Friday 13th November:

Awelina of Sweden
James Collier
Fri 13 Nov 2015 16:47
36:34.0 N, 011:10.0 W

We had to motor-sail through much of the night as the winds were light, again avoiding shipping in the giant game of "chicken" (but it's one way to stay awake on the night watch!) but the early hours brought us some sailing at last.

However currently conditions are good and we've enough wind - top end of F4 / bottom end of F5 - from dead astern so we're going at a good pace but the boat is rolling and twisting in the swell. We're running with the jib poled out and the main lashed up with a preventer to stop an inadvertent gybe. However we had the yankee sheet to the pole rigged through the normal car on the starboard side of the boat and we noticed just after lunch that the starboard job sheet had almost chafed through on the broken edge of this car. Normally the position of the rope would not be an issue however with the pole pushing the rope sideways it's almost like a blunt knife has chomped through the sheet. We've now re rigged with a new sheet (stolen from the spinnaker) lead through the car as normal plus a guy. This goes by a different block (aka pulley) and the lead is fair and should be without chafe. James is kicking himself that he didn't rig it this way in the first place.

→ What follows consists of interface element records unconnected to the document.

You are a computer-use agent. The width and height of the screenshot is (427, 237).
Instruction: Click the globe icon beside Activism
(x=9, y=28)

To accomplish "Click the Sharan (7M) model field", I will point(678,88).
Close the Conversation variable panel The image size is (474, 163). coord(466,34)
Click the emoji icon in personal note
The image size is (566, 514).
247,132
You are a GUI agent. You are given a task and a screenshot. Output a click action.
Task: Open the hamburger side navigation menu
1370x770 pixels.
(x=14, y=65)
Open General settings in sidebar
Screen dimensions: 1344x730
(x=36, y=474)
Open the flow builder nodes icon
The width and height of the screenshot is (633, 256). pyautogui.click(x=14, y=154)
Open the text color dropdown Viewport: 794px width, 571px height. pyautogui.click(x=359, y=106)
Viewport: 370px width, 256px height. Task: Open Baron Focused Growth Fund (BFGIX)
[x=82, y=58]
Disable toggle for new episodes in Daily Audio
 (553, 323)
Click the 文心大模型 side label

The old jib sheet is now useless for its original purpose: we'll have to hope that new can be obtained in Madeira or in the Canaries. The car also needs replacing but it's obsolete so we could have a fun time sourcing a replacement. It has been said that long distance ocean cruising is 'maintenance in paradise'!
We'll post pictures in port in a couple of days.

However all's now fixed for now and it's a lovely day out here. There really IS a colour of "Ocean Blue" and photographs don't seem to do it justice somehow; it's almost luminous in a way. The chart here off the coast of Portugal shows the topography of the underwater world below us. There are sea-mounts (underwater mountain peaks) with exciting names such as; Ormonde and Gettysburg, and other shallows which are called "banks, We are passing just S of Gettysberg sea-mount at the moment. There's also Unicorn, Lion, Josephine, Coral patch and other romantically named places as we head SW. We'd not realised how close some of the sea-mounts come to the surface, some to only 30m or so, rising from the abyssal plain at 3000m or deeper, so we hope for fish. The tuna fish lure is out, but so far no bites.